- _Records from a pointing dataset_:
++++

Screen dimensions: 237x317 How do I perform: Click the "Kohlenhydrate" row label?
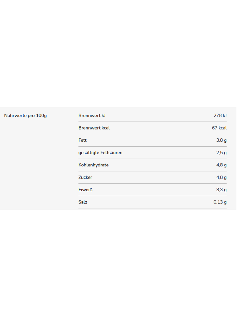click(93, 165)
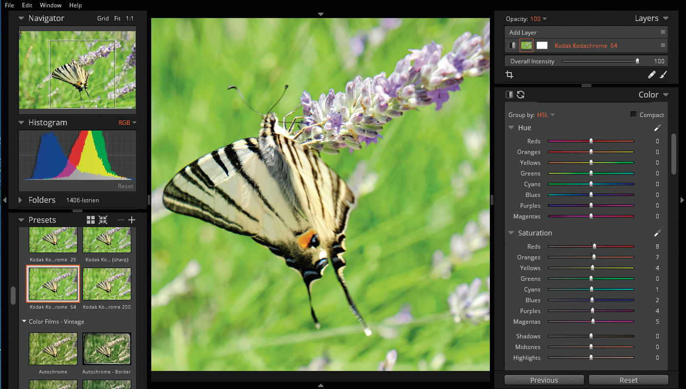Image resolution: width=686 pixels, height=389 pixels.
Task: Toggle the Kodak Kodachrome 64 layer on/off
Action: tap(512, 45)
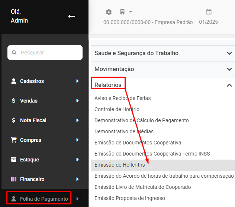This screenshot has width=235, height=207.
Task: Open the Nota Fiscal sidebar menu
Action: coord(33,120)
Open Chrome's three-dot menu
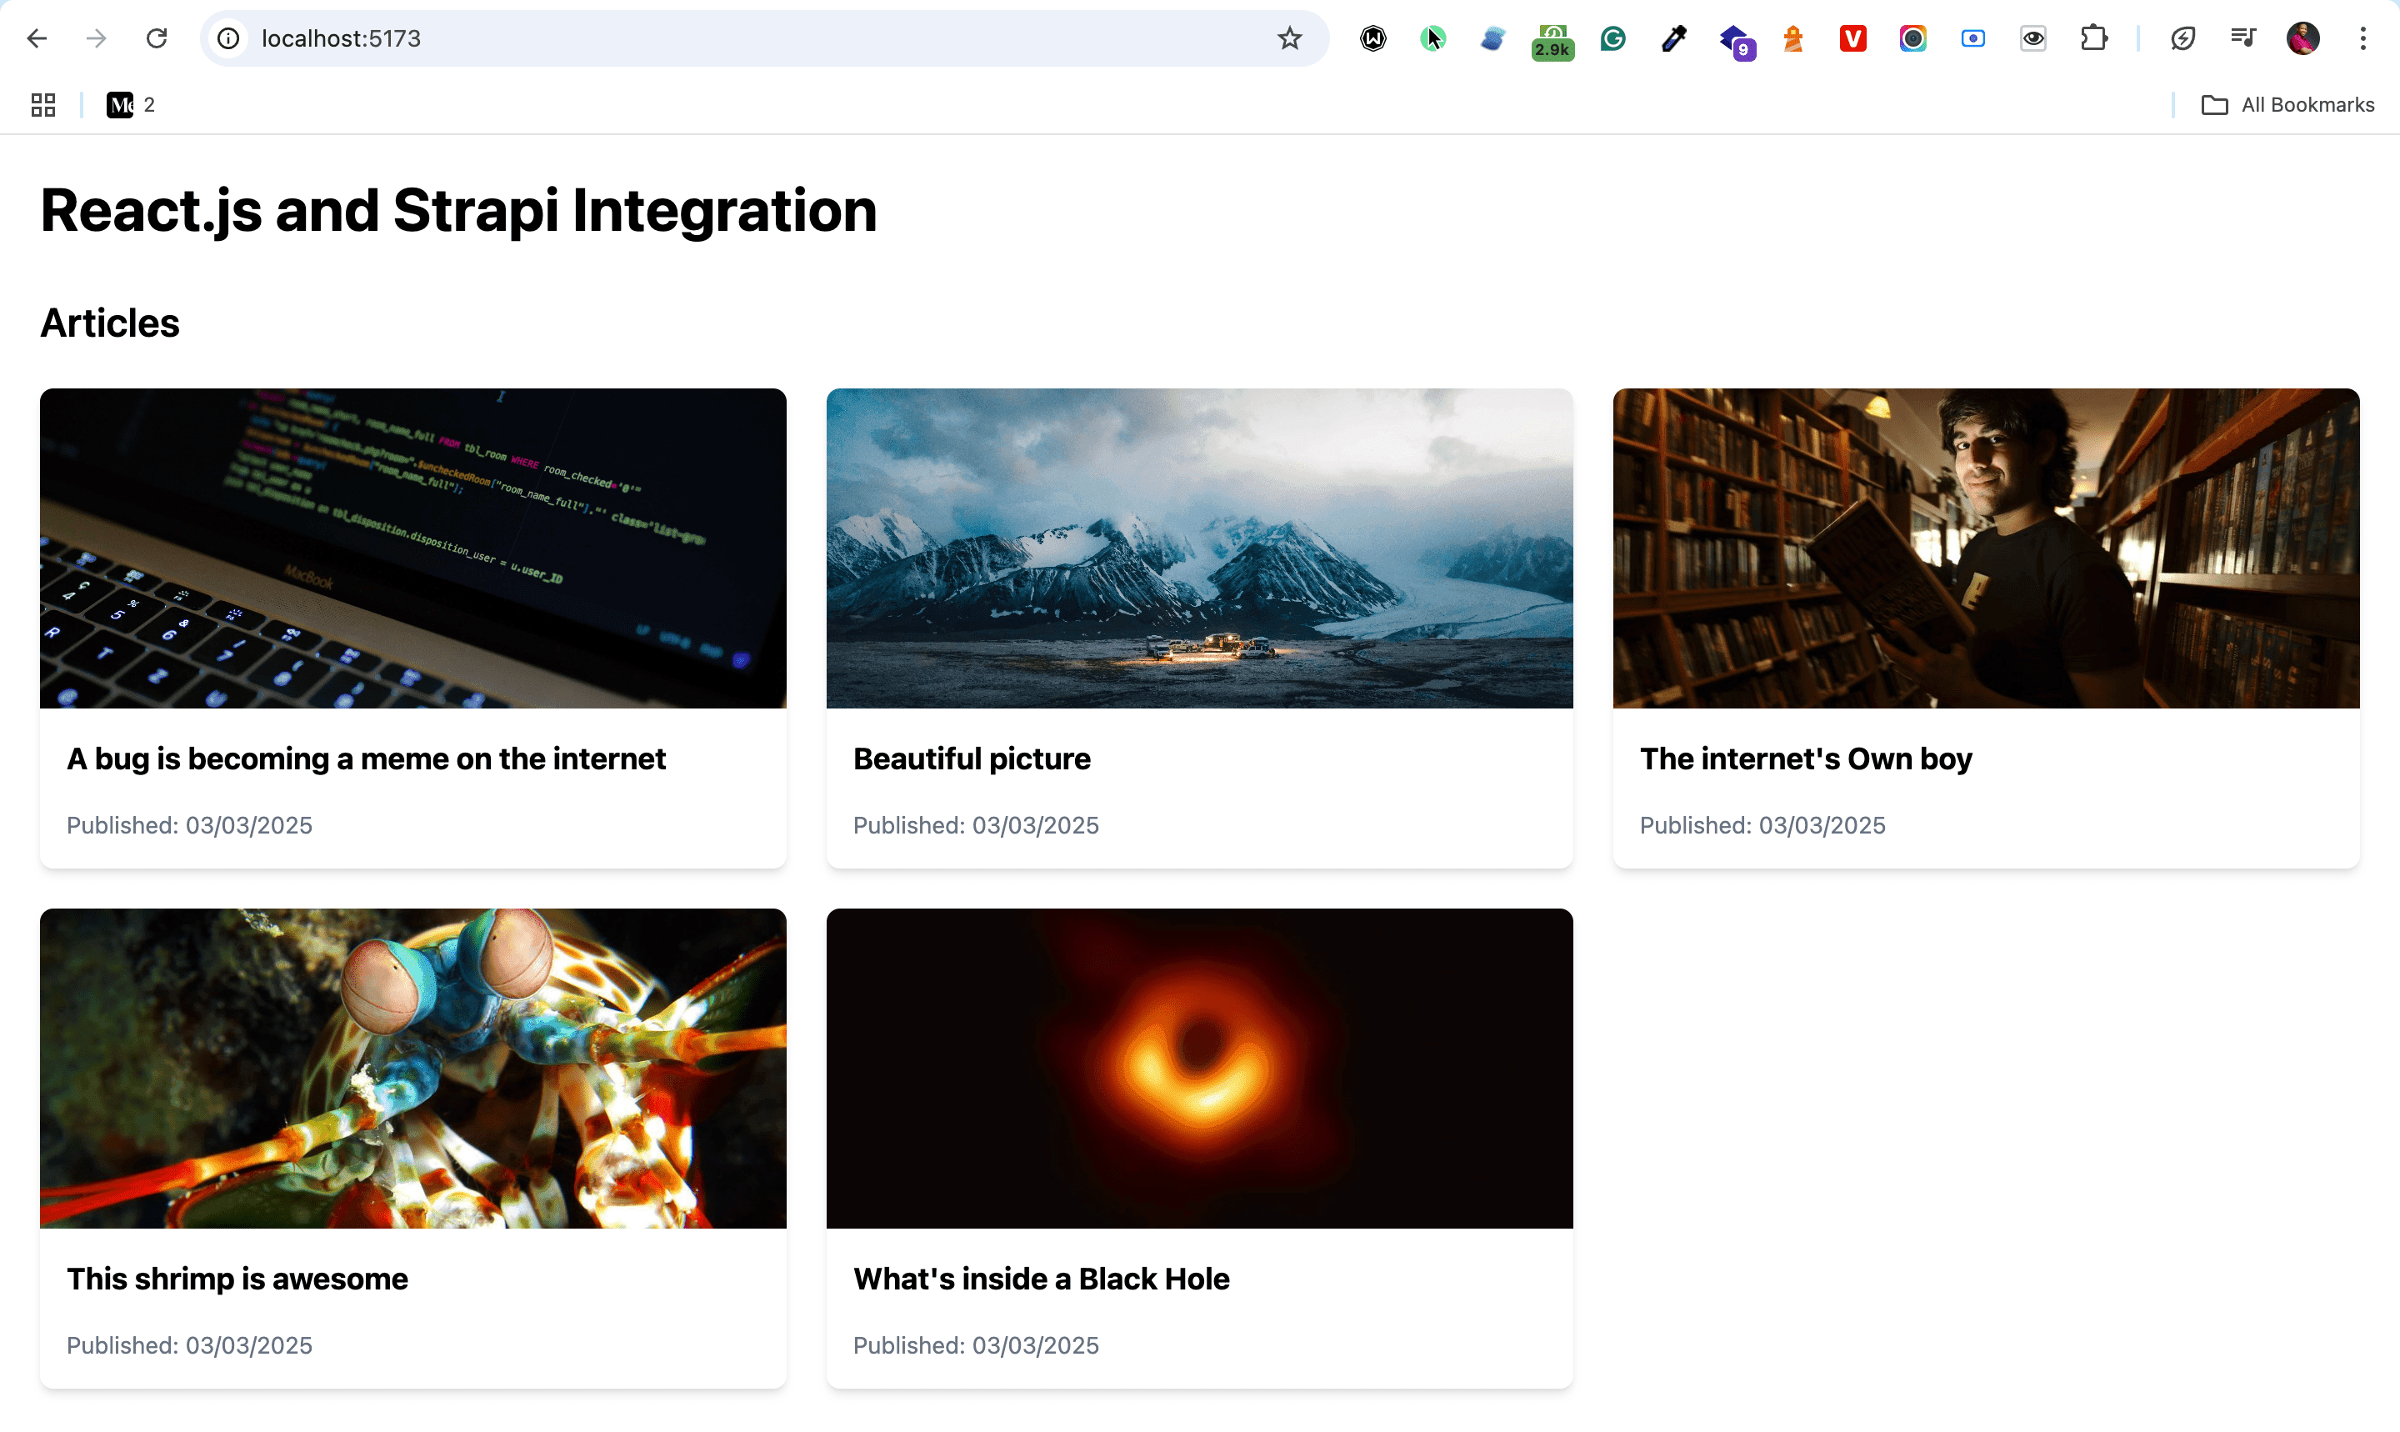Viewport: 2400px width, 1432px height. [2363, 39]
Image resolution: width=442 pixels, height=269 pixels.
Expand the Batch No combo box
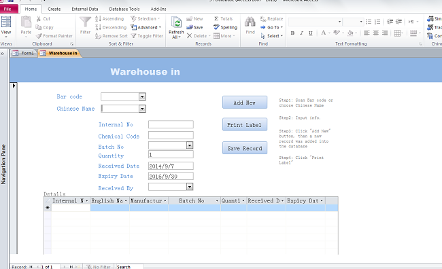190,145
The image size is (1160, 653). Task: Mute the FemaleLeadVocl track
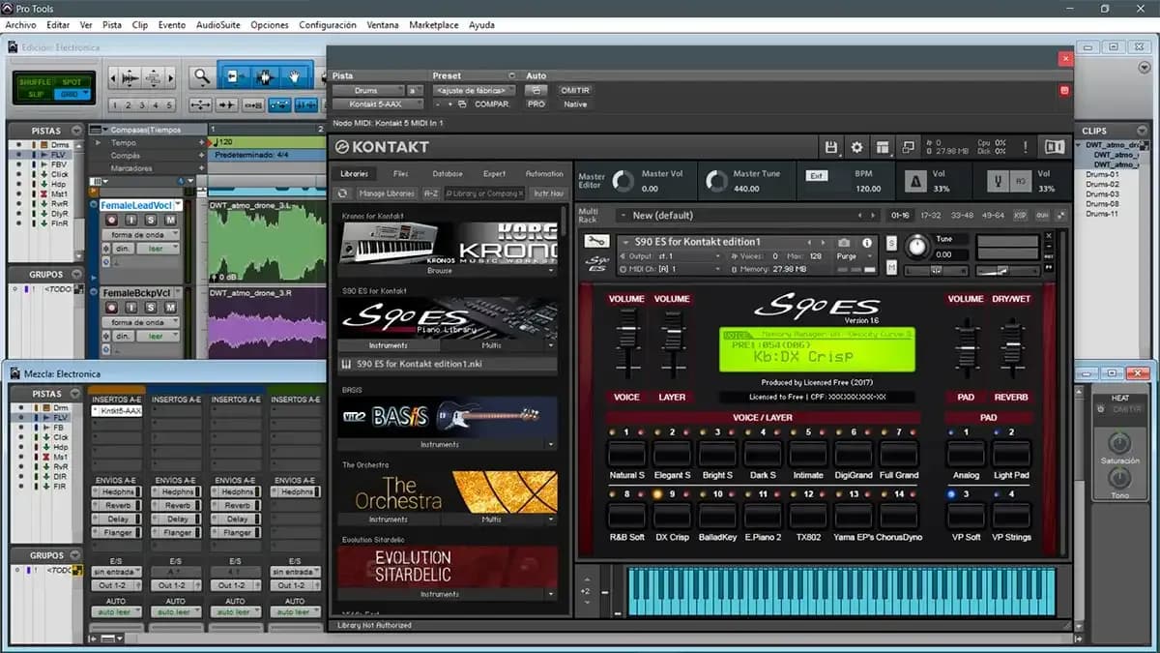(170, 220)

++++

Rewrite all of the records above with "three-dot menu" replaced by "overflow menu", keeping everything else the same and leaving out the pictures.

Screen dimensions: 237x317 How do I perform: Click the "Kohlenhydrate" row label?
click(93, 165)
Image resolution: width=686 pixels, height=389 pixels.
Task: Toggle the Kodak Kodachrome 64 layer on/off
Action: tap(512, 45)
This screenshot has width=235, height=207.
Task: Open the Nota Fiscal sidebar menu
Action: coord(33,120)
Open Chrome's overflow menu
Viewport: 2400px width, 1432px height. [2363, 39]
Image resolution: width=442 pixels, height=269 pixels.
Expand the Batch No combo box
190,145
The image size is (1160, 653). Task: Mute the FemaleLeadVocl track
(170, 220)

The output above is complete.